4 - Les nouvelles tendances tu sentiras
« Depuis deux ans, on travaille sur l’Afrique ; on peut dire que j’ai eu du nez », se félicite Guillaume Piens. En confiant la sélection d’une vingtaine de galeries de pays africains à la commissaire d’exposition Marie-Ann Yemsi, Guillaume Piens a su en effet anticiper une tendance majeure du marché de l’art en constante évolution. « Il y a une lame de fond d’événements africains cette année. La Galerie des Galeries propose un focus sur les artistes africains, le Musée Dapper fait partie de notre parcours VIP, Appartement de Nathalie Miltat propose une exposition sur Myriam Mihindou… C’est du jamais-vu à Paris ! », s’exclame-t-il. Autre tendance forte partagée par les deux foires, l’accent mis sur l’art moderne. La preuve à Art Brussels avec la section « Rediscovery ». Créée en 2016, cette nouvelle section se consacre aux artistes méconnus ou oubliés, comme Raoul Ubac ou Natela Iankoshvili présentés cette année afin de « s’adapter à ce nouveau mouvement de fond sur le marché de l’art et répondre aux attentes de notre public », reconnaît la directrice d’Art Brussels. Une tendance qui lui a aussi permis d’attirer des galeries « historiques qui nous regardent différemment, comme Fred Jahn ou Chelouche », ajoute-t-elle. Dans la même optique, Art Paris a également renforcé sa sélection de galeries d’art moderne avec le retour de Die Galerie (Francfort) et les premières participations de Frans Jacobs (Amsterdam) et Michel Descours (Lyon). « On constate une forme de repli. Les gens sont plus acheteurs que collectionneurs. Ils préfèrent des signatures qui ne vont pas se dévaluer aux excès de l’art contemporain des trente dernières années », analyse Guillaume Piens.

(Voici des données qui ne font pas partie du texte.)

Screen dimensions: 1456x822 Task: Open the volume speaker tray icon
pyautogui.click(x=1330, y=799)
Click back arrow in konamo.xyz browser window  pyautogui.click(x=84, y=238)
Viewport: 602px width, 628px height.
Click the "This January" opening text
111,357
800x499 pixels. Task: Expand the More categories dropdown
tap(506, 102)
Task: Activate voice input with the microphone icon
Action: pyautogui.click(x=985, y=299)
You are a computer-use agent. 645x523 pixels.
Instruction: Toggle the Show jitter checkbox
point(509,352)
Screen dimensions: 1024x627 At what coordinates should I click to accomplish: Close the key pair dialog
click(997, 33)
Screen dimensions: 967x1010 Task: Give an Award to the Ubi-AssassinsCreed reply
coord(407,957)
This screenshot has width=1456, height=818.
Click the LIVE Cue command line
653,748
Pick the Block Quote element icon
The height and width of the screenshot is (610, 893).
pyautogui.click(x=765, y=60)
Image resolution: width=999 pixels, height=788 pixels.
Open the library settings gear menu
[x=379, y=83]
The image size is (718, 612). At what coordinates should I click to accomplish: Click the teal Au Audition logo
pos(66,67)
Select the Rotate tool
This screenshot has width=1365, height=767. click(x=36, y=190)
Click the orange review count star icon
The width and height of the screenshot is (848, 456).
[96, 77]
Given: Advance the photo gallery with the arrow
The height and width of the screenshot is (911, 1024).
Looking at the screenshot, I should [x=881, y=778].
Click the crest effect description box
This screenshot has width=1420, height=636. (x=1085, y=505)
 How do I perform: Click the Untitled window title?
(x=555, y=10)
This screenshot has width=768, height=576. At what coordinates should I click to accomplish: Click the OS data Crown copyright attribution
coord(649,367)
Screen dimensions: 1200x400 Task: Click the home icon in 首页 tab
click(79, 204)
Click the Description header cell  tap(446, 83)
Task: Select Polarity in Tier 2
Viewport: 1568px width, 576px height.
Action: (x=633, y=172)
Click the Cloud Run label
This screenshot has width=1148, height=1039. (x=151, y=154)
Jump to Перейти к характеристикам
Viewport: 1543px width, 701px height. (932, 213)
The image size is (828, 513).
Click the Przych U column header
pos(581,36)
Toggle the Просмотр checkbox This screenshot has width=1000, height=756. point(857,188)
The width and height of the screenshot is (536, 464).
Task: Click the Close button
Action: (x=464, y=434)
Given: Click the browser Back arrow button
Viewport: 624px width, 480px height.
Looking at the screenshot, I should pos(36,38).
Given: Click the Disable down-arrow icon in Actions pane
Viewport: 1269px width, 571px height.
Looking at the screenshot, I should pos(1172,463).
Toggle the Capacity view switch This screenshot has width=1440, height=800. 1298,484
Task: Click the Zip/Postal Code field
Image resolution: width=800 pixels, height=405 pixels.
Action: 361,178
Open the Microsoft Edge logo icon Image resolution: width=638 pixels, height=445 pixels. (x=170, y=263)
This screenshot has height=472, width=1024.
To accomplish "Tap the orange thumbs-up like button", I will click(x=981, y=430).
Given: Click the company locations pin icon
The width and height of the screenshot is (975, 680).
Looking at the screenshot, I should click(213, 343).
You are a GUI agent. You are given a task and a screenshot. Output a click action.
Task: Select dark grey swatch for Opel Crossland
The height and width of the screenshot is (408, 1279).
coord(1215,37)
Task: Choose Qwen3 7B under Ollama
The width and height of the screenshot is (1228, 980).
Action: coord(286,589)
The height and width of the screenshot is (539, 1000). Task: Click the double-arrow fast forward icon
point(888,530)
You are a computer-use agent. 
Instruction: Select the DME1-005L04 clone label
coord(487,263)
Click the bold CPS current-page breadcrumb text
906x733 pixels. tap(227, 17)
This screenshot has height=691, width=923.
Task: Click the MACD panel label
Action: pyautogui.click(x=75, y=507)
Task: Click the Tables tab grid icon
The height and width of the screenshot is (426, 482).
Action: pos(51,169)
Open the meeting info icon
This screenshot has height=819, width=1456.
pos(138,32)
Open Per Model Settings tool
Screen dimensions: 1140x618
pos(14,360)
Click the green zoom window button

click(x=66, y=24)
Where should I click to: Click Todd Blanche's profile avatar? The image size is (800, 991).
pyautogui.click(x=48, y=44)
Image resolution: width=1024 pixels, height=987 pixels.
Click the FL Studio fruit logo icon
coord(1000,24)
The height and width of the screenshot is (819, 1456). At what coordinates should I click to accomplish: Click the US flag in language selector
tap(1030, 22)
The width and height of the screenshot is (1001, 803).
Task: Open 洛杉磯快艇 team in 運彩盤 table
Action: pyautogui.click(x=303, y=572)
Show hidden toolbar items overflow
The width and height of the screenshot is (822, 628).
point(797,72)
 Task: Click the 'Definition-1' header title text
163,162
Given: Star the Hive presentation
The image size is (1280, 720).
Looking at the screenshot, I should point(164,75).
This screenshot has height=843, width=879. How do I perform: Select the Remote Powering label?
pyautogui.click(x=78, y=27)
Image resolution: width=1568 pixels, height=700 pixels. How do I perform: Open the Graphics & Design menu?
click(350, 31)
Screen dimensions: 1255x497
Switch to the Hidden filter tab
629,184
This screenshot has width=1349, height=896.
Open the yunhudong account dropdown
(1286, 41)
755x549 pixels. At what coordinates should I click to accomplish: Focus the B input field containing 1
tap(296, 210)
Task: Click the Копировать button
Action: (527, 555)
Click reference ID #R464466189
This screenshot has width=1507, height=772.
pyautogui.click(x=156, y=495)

5 - De la valeur ajoutée tu créeras 
Parcours VIP, programme artistique, conférences, récompenses, etc. Une foire digne de ce nom, si elle veut séduire chaque année de nouveaux collectionneurs et fidéliser les anciens, doit ajouter au simple aspect commercial une dimension artistique « désintéressée ». Anne Vierstraete en est convaincue : « Seule une démarche authentique visant une vraie richesse de contenu permet à une foire de durer. C’est également ainsi, je pense, qu’une foire apporte une contribution au marché de l’art qui va bien au-delà de sa mission commerciale. » Outre le traditionnel parcours VIP en partenariat avec le Wiels ou Bozar à Bruxelles, Art Brussels propose cette année une exposition sur les « talismans » des artistes. Intitulée « Mementos: Artists’ Souvenirs, Artefacts and Other Curiosities », l’exposition rassemble des objets confiés par une centaine de créateurs internationaux comme autant d’autoportraits rares et intimes. De son côté, depuis l’arrivée de Guillaume Piens en 2012, Art Paris s’est aussi dotée d’un véritable parcours VIP tout en accueillant des initiatives non lucratives au sein de la manifestation. En partenariat avec une association africaine et la fondation Moleskine, la foire présente cette année des carnets de dessins réalisés pendant des workshops sur des sujets tabous comme la guerre ou la sexualité.

« Art Paris Art Fair »

Du 30 mars au 2 avril 2017. Grand Palais, avenue Winston-Churchill, Paris-8e. Ouvert de 11 h 30 à 20 h le jeudi et le samedi, 21 h le vendredi, 19 h le dimanche. Tarifs : 25 et 12 €. Programme complet : www.artparis.com

« Art Brussels. From Discovery to Rediscovery »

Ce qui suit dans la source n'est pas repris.